These changes, and the tone of an August Parole Board meeting watched online by many activists, indicate that the Board has noticed that there is public, media, legislative, and judicial outrage at their conduct. The fact that the Board sees the need to draft new regulations at all indicates that they are feeling pressure, and for that our movement can take some credit. The regulations echo language by legislators about risk and needs assessments, and the Parole Board meeting indicated concern about public and media opinion and about adverse court decisions -- hurray for us! There was even a mention of John MacKenzie. 
The proposed changes now enter a 45-day public comment period. In 2014, during the comment period for the last set of changes, community members and justice organizations wrote hundreds of scathing comments criticizing the way the Board operates, especially the many cruel denials for community-ready long-termers who have served their time and are the lowest possible risk for recidivism.  The Parole Board totally ignored all the comments and passed the regulations exactly as they had drafted them. Now we have another chance, and indications are that the Parole Board is aware of widespread anger at their conduct. Will they pay more attention this time? 
A clue to the answer might be in the video of the Parole Board’s August business meeting, in which the commissioners discussed and voted to recommend the proposed regulations.  Some advocates felt that the Chair of the Parole Board was trying to encourage reluctant Board members to change their ways. This reporter felt that instead the Board was trying to create an appearance of accountability and compliance without changing what really matters – the outcomes for parole applicants.
Although the regulations reference a change in how the Board makes its determinations, the meeting focused entirely on how (or whether) they will write their decisions differently in order to better justify the exact same determinations. The Board's Counsel said explicitly, early on in the meeting, that this change in regulations changes nothing about the way they make decisions, only about the way they write them up. The Chair said many times that the commissioners just have to educate the public better to understand why the Board makes the decisions they make. The Chair spelled out how they can keep making the same decisions in the face of these explicit changes in regulations: “COMPAS isn't the only way to assess risk and needs; we use many other sources to make our determination, we find risk and need in all of the record before us, including all of the other relevant factors.”  One commissioner stated that aggravating factors in the original crime are a risk factor for recidivism (a belief that is contradicted by current research). The Chair reassured the other commissioners throughout the meeting that they do not have to do anything different, they just have to explain it differently. In other words, their interpretation is that re-sentencing based on the original crime is a legitimate way of being guided by risk and needs principles -- and they intend to sell that interpretation to their critics. 
I don’t think we the critics are going to buy it. 
Although the new regulations appear to be better than the old ones, they will not bring about the changes urgently needed if the Parole Board can use them to bend law and justice to their own punitive ends. The parole reform bill introduced last spring by Assembly members O’Donnell and Aubry (A. 9960) insists on the use of risk and needs principles in making parole determinations – but the Board is already preparing to put their own spin on the concept of “risk and needs.” As parole justice activists, we may want to support the O’Donnell-Aubry bill and also continue to press for the SAFE Parole Act, which would require the Board to state how a parole applicant could satisfy the requirements for release, and then release the applicant when the requirements are met. In addition to promoting SAFE, this is a good time to bring a whole range of new and old strategies and tactics into play: litigation, legislation, education, mobilization, and more.
At this very potent and fluid juncture in our battle for parole justice, activists and advocates on both sides of the bars are evaluating the current situation, strategizing about a response to the proposed regulations, and continuing to press on multiple fronts for an end to parole injustice as a step toward ending mass incarceration.

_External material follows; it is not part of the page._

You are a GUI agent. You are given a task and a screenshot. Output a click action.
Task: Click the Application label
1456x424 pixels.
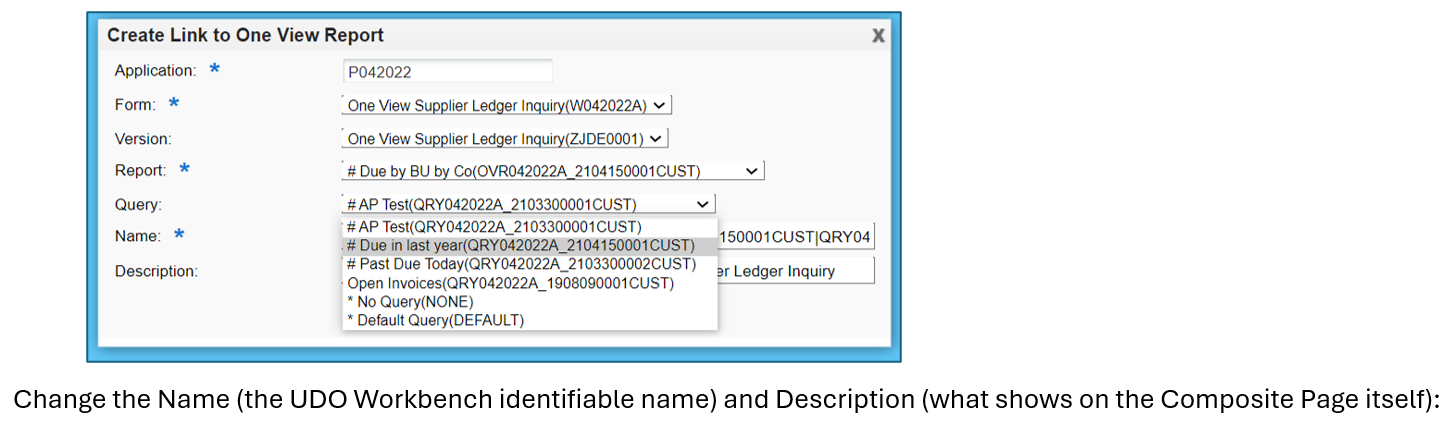point(155,71)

5.  Legislation Report:  Danny O’Donnell left Albany for the Summer with a flurry of good bill proposals!  ....It took us a while to learn about them.

Bill Number
Sponsor/s
Purpose
A.2119
no same as
O’Donnell
Amends 259-i, 259-r, 259-s of Executive Law and 273 of Correction Law to remove phrase “and will not so deprecate the seriousness of the offense as to undermine respect for the law”
A.2290
no same as
O’Donnell
 The Board of Parole shall give due deference to the type of sentence, length of sentence and recommendations of the sentencing court when considering the seriousness of the offense as a factor in making parole release decisions and due consideration to the recommendations of the district attorney, the attorney for  the inmate, the pre-sentence probation report as well as consideration of any mitigating and aggravating factors, and activities following arrest prior to confinement. 
A.2463
no same as
O’Donnell
Allows a parole applicant who is denied, to appeal directly to the Supreme Court via an Article 78, without going through the internal appeals process. Inmate is entitled to assigned counsel for the Article 78 appeal. Board is required to make a full transcript of the hearing within 30 days, to record the hearing and to provide all hearing materials to the reviewing court. The court can uphold, require de novo, or release.
A.2943/S.356
Passed Assembly
Died in Senate
Sepulveda
Directs the Board of Parole to add to their annual report the demographic data of persons considered for release.
A.7634/ S.2023-A   
O’Donnell/Hassell-Thompson
Restores voting rights to parolees, to facilitate community reintegration and participation in the civic process, rather than
requiring a parolee to wait until he or she has been discharged from
parole or reached the maximum expiration date of the sentence.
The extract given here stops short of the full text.